■ WHAT IS NEEDED: Every line from the start of the listing below through the line that contains "Share the post" is to be reproduced word for word.

:: EXCERPTED RECORDS ::

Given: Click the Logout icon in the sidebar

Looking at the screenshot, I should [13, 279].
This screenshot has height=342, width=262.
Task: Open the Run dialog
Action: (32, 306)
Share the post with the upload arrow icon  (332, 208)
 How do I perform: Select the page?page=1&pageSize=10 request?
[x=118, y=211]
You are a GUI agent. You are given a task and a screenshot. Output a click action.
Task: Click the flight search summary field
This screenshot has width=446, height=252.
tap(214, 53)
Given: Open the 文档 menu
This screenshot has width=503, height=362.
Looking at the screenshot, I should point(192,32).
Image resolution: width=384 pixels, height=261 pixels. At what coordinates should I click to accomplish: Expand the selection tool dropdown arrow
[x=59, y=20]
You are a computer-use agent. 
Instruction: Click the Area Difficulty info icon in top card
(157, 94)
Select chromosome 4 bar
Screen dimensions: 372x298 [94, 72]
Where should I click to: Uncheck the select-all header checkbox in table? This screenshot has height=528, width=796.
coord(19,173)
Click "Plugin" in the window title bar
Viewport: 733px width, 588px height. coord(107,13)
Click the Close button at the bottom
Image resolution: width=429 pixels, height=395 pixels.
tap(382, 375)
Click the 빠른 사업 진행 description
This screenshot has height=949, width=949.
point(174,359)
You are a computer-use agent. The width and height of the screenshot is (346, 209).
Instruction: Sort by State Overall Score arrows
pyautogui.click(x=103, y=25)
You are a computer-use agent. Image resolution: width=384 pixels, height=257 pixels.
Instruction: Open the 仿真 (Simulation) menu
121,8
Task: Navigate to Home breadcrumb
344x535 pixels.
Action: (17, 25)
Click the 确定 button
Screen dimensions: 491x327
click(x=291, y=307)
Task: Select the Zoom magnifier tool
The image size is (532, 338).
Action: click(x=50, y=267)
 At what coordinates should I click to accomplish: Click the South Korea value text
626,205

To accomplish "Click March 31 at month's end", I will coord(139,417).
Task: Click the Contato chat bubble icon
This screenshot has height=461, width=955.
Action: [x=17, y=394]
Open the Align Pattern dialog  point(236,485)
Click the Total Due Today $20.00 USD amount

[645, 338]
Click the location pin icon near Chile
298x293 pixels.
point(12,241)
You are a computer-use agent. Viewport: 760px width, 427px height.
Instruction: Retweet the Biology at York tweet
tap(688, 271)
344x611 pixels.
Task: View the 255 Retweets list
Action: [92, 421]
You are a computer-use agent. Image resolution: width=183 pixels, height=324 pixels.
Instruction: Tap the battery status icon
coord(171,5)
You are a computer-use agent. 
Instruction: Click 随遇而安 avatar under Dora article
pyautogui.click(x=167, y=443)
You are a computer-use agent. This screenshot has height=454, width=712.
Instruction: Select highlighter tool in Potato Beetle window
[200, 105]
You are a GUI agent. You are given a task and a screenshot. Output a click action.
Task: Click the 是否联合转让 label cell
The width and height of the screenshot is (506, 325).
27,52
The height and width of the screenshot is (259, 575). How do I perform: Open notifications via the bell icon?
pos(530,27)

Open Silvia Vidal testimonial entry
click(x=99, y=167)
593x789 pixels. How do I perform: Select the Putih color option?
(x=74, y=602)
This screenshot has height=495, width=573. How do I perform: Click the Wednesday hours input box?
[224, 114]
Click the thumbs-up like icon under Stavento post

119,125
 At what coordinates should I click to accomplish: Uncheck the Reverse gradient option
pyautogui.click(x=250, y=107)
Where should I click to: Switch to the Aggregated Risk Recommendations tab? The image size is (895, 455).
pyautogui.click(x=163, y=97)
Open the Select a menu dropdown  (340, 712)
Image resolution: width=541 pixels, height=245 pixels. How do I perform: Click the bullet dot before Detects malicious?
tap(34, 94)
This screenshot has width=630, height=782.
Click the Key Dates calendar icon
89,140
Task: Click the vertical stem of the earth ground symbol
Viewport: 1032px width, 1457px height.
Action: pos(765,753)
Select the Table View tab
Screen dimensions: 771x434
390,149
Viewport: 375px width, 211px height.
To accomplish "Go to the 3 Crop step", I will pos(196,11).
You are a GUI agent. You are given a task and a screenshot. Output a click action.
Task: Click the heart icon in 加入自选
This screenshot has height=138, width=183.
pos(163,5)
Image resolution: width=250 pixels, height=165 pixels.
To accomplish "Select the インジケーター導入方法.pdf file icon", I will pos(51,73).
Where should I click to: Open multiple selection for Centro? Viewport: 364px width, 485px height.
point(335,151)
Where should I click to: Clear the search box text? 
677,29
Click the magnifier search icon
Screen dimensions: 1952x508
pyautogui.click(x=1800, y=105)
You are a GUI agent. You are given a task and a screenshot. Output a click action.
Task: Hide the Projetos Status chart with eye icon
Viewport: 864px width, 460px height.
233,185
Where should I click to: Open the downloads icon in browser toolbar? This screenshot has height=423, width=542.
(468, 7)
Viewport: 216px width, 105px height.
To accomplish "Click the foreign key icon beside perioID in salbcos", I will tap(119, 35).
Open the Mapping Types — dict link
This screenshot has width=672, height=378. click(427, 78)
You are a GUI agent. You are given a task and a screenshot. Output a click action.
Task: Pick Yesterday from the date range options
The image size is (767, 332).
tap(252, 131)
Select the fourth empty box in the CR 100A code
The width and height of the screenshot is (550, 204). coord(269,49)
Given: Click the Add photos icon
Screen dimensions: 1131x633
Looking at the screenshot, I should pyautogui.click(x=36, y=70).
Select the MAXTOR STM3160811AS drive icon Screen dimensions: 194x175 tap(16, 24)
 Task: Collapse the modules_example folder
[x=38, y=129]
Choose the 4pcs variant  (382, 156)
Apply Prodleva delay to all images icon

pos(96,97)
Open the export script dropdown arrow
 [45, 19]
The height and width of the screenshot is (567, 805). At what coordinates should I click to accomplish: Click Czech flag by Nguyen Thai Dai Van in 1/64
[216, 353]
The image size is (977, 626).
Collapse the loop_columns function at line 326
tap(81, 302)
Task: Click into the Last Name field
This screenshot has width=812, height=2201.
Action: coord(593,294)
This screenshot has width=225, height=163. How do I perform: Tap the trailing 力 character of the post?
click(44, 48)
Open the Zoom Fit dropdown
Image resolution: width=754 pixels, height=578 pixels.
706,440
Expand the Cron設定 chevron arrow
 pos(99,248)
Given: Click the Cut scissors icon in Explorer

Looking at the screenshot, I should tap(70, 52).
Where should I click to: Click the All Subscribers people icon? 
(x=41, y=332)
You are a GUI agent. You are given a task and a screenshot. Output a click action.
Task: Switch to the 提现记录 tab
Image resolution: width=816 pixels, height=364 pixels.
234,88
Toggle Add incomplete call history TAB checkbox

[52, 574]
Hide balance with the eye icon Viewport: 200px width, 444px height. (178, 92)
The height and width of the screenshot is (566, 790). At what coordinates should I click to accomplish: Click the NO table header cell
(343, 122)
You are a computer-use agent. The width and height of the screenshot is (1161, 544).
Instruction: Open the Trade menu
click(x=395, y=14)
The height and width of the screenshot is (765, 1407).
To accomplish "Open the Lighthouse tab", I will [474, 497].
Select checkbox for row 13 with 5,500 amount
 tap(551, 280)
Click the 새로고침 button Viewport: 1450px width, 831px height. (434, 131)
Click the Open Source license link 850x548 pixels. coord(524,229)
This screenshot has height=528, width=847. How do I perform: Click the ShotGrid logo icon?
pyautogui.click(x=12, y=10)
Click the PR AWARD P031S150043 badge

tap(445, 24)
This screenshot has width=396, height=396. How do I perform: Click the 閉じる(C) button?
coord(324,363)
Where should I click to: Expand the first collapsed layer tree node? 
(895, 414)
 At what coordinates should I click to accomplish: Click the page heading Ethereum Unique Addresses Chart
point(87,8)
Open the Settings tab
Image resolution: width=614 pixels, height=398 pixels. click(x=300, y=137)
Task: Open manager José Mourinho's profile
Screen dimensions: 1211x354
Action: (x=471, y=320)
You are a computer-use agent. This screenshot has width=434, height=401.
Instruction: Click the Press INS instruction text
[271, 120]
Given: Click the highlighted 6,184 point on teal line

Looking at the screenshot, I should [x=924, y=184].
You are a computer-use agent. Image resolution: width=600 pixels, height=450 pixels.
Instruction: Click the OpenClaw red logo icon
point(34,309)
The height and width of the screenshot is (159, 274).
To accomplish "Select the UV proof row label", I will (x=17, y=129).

:::

■ ANSWER TO THIS PROBLEM:
Given: Click the Logout icon in the sidebar

Looking at the screenshot, I should [13, 279].
This screenshot has height=342, width=262.
Task: Open the Run dialog
Action: (32, 306)
Share the post with the upload arrow icon  (332, 208)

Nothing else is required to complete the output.